If the basement floor often accumulates a pool of water, consider installing a sump pump to remove the water before it evaporates and increases the basement’s humidity level.
Better Ventilation for Healthier Humidity Levels
In a poorly ventilated home, moisture will accumulate no matter how much you try to control it. The attic is the first place to check on the ventilation. If you have only soffit vents or only ridge vents, or you have a gable vent on one side of the attic and not the other, your attic isn’t getting the continuous airflow needed to remove moisture buildup.
Most attics need one foot of ventilation for every 150 square feet of attic floor — or every 300 square feet if a vapor barrier is used — but attic ventilation design is still something of an art that requires experience. If your attic lacks ventilation, talk with a heating and cooling professional about adding more.

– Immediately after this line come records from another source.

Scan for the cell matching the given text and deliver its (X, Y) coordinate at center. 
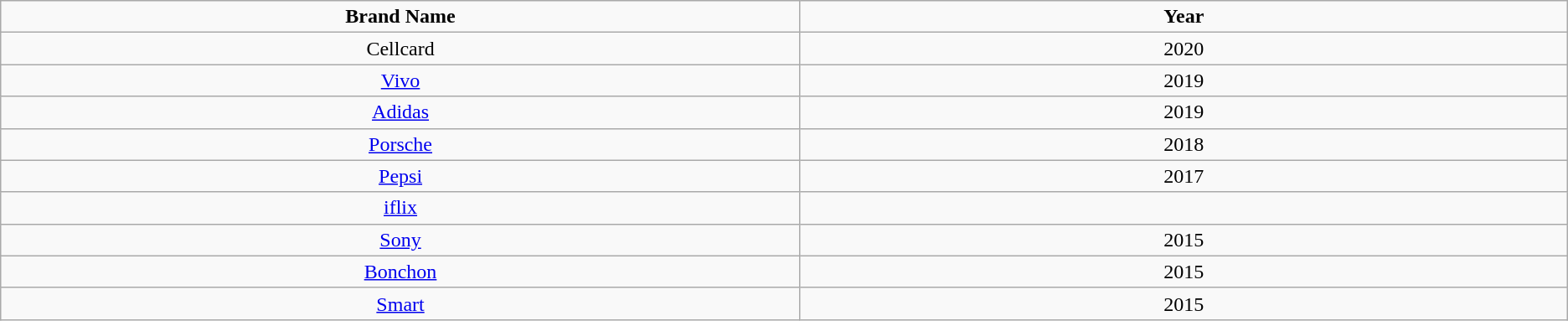
2018 (1184, 144)
Year (1184, 17)
Sony (400, 240)
Pepsi (400, 176)
Porsche (400, 144)
2020 (1184, 49)
Brand Name (400, 17)
Vivo (400, 80)
Adidas (400, 112)
Bonchon (400, 271)
Cellcard (400, 49)
Smart (400, 303)
iflix (400, 208)
2017 (1184, 176)
Provide the (x, y) coordinate of the cell's center where the given text is located.  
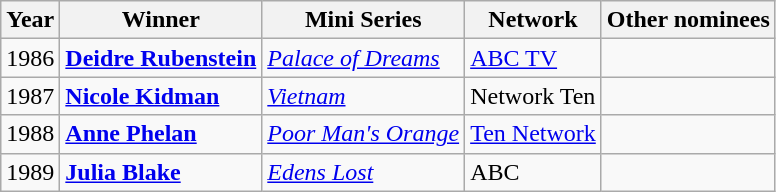
Ten Network (534, 134)
Edens Lost (364, 172)
Nicole Kidman (161, 96)
1986 (30, 58)
Julia Blake (161, 172)
Network Ten (534, 96)
Deidre Rubenstein (161, 58)
1989 (30, 172)
Mini Series (364, 20)
Palace of Dreams (364, 58)
Other nominees (688, 20)
Network (534, 20)
Vietnam (364, 96)
ABC (534, 172)
Poor Man's Orange (364, 134)
ABC TV (534, 58)
Year (30, 20)
1988 (30, 134)
Winner (161, 20)
Anne Phelan (161, 134)
1987 (30, 96)
For the text-containing cell, return its midpoint in [x, y] coordinate format. 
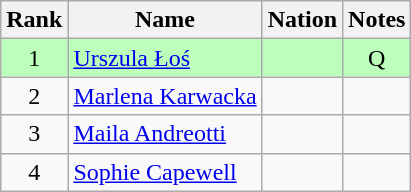
Name [165, 20]
Sophie Capewell [165, 172]
Q [377, 58]
2 [34, 96]
Notes [377, 20]
Nation [302, 20]
3 [34, 134]
1 [34, 58]
Urszula Łoś [165, 58]
Maila Andreotti [165, 134]
Rank [34, 20]
4 [34, 172]
Marlena Karwacka [165, 96]
Provide the [x, y] coordinate of the cell's center where the given text is located.  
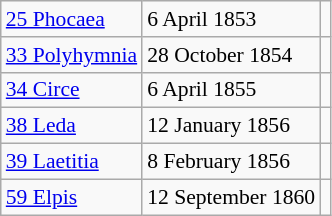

Ventilation in your basement and crawl space is even trickier. In humid climates (like Chicago in the summertime), vents in these areas often let in more moisture than they let out. If this is the case in your home, you may be better off sealing your crawl space.
Naturally, your living space also needs good airflow. If condensation on your windows is the main problem caused by excess humidity levels, you can remedy the situation by installing trickle vents over the windows. These long, narrow vents let air pass but slow it down enough to prevent chilly drafts.
Installing more or larger exhaust fans is another option. Laundry areas, in particular, are often designed without ventilation, and just putting in an exhaust fan can really cut down on the moisture lingering in your home.
Also consider having a balanced whole-house ventilation system designed for your home. These systems use fans and ductwork system to both draw out stale, damp air and bring in fresh air in equal amounts. As a plus, they prevent the air pressure problems caused by using only exhaust fans.
An energy recovery ventilator (ERV) or heat recovery ventilator (HRV) are both possible options for improving overall indoor air quality. For a home with humidity problems, an ERV is a particularly good choice because it brings in less humidity than an HRV does.
If you’re certain your home already has a well-designed whole house ventilation system but you’re still having excess humidity problems, it’s time to think about installing a dehumidifier. A whole-house dehumidifier can be placed inside your heating and cooling system, where it will run automatically to remove moisture from the air passing through. The drier air will then be distributed through your duct system to all your rooms.